Inés Cañizares junto a Santiago Abascal en la campaña de municipales y autonómicas del 28-M, en Toledo. EP

Abascal pierde a Cañizares y Carla Toscano, arietes parlamentarias contra Yolanda Díaz e Irene Montero en el Congreso"

Asimismo, se añaden Luis Gestoso ['tres' en Murcia], que fue candidato a la alcaldía en la capital y ha sido el encargado de realizar una pequeña OPA de cargos a los de López Miras allí con fichajes de hasta 200 afiliados y simpatizantes; o Francisco José Contreras ['dos' por Sevilla], patrono de Disenso. Por último, queda igualmente fuera Magdalena Nevado, cabeza de lista por Cáceres y uno de los perfiles que más ha agitado la faceta antiglobalista vinculada al campo.

Por el contrario, entran perfiles nuevos como la exsenadora Pepa Millán, quinta por Madrid; y los candidatos de Baleares y la Comunidad Valenciana en el 28-M José Campos y Carlos Flores Juberías. También el antiguo senador por designación andaluza y ex asesor de campaña de Olona Jacobo González-Robatto. Curiosa incorporación la de la exdiputada de Ciudadanos Carina Mejías.
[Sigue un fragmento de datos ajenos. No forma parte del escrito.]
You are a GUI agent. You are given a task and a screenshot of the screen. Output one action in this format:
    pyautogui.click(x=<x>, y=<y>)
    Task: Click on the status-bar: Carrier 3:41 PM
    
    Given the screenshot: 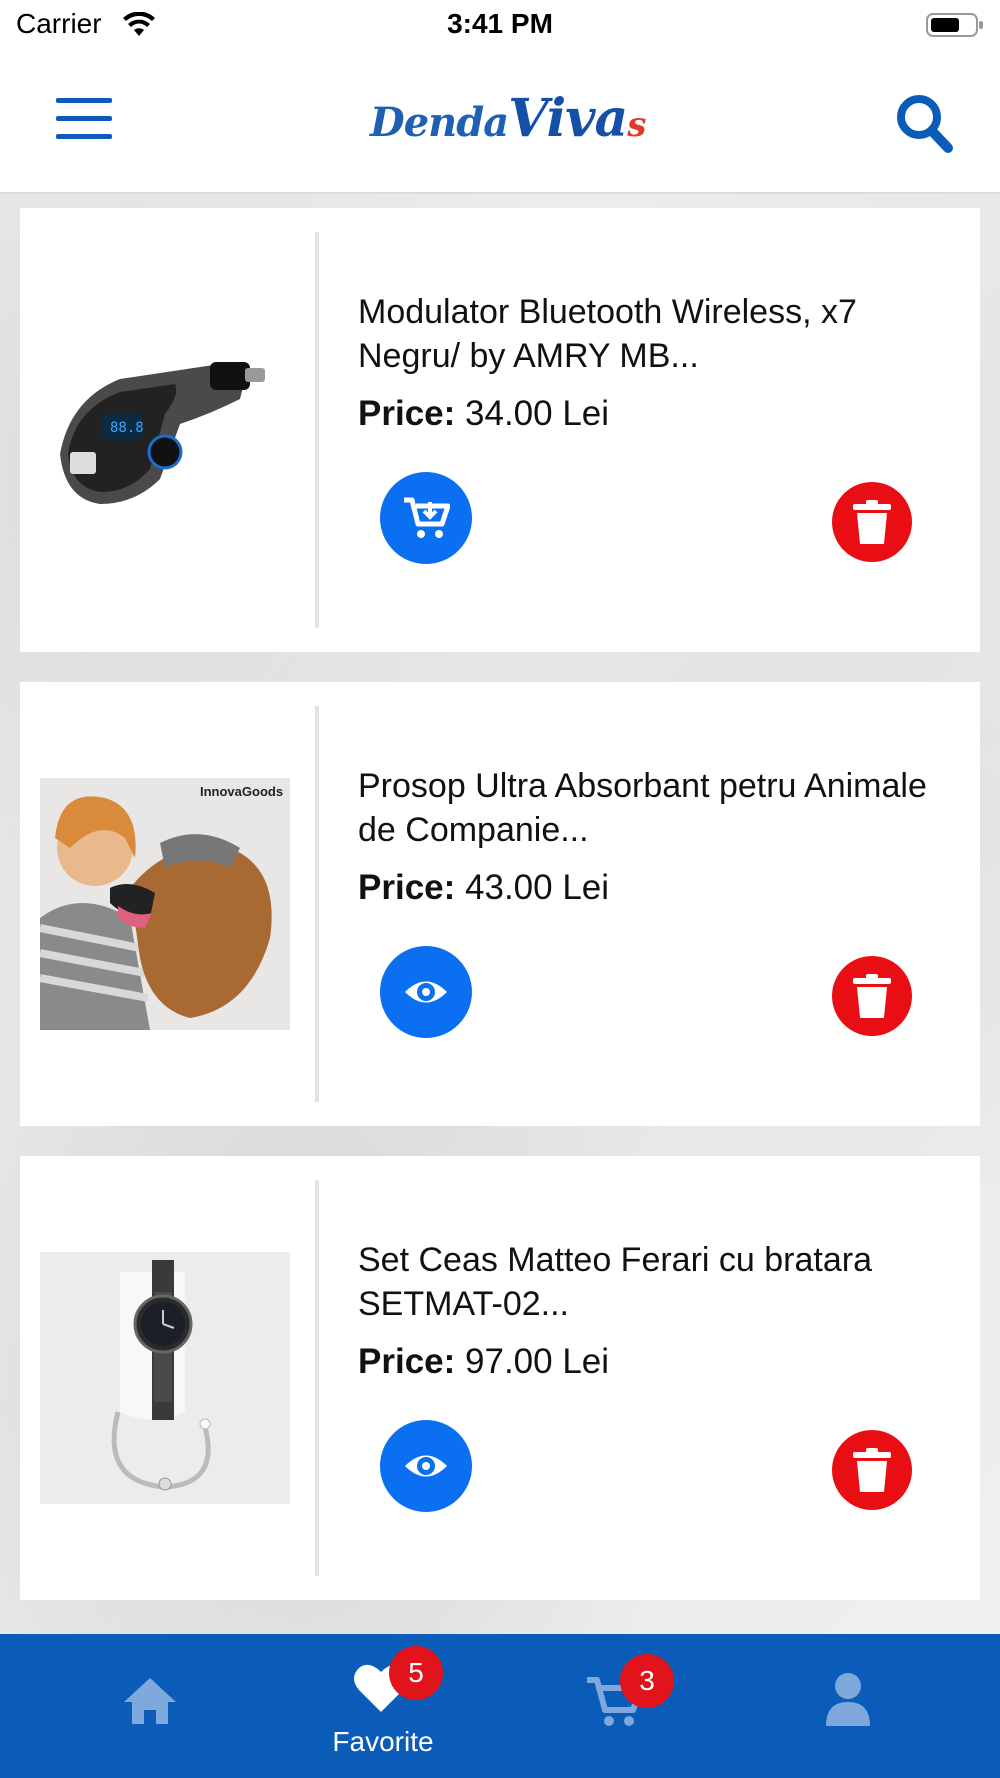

Carlos Flores Juberías e Ignacio Gil Lázaro, los dos cabezas de lista por Valencia. EP EP

Menor asignación económica para el grupo

La bajada de la representación, como ocurrió anteriormente a Ciudadanos y a Unidas Podemos, conllevará también una menor asignación económica para el grupo en las Cortes. Entre pagos del Ministerio del Interior -por costes electorales y de campaña- y de las cámaras baja y alta, así como de los parlamentos autonómicos por representación, Vox obtuvo tras el 28-A de 2019 2,6 millones por sus 24 diputados y 2,6 millones por votos al Congreso. 5,2 millones. En el 10-N esa cifra subió a diez millones de euros. Ahora, con una posición similar a la de Unidas Podemos hasta el cierre de la anterior legislatura, los de Abascal apuntan a desde un mínimo de seis millones a un máximo de ocho millones de euros. Perderían, a falta de detalle de esas cifras entre dos y cuatro millones.

Las cifras de subvenciones del Estado son 21.167,64 euros por cada escaño en el Congreso y 0,81 euros por voto en las Cortes. Por lo que con 33 diputados y algo más de tres millones de votos, Vox, sin las subvenciones de campaña, parte de momento con una proyección de casi un millón de euros.

A Vox se le ha reprochado que haga uso de esas ayudas públicas cuando incluye en su programa la retirada de este tipo de subvenciones para los partidos. "No habrá igualdad real entre españoles mientras una casta privilegiada viva del esfuerzo del español de a pie", indica el documento. Sin embargo, como ocurre con su propuesta de modelo territorial y la cogobernanza de unas autonomías que busca suprimir Vox, mientras no haya posibilidad de cambio jugarán, dicen, con las reglas del actual juego.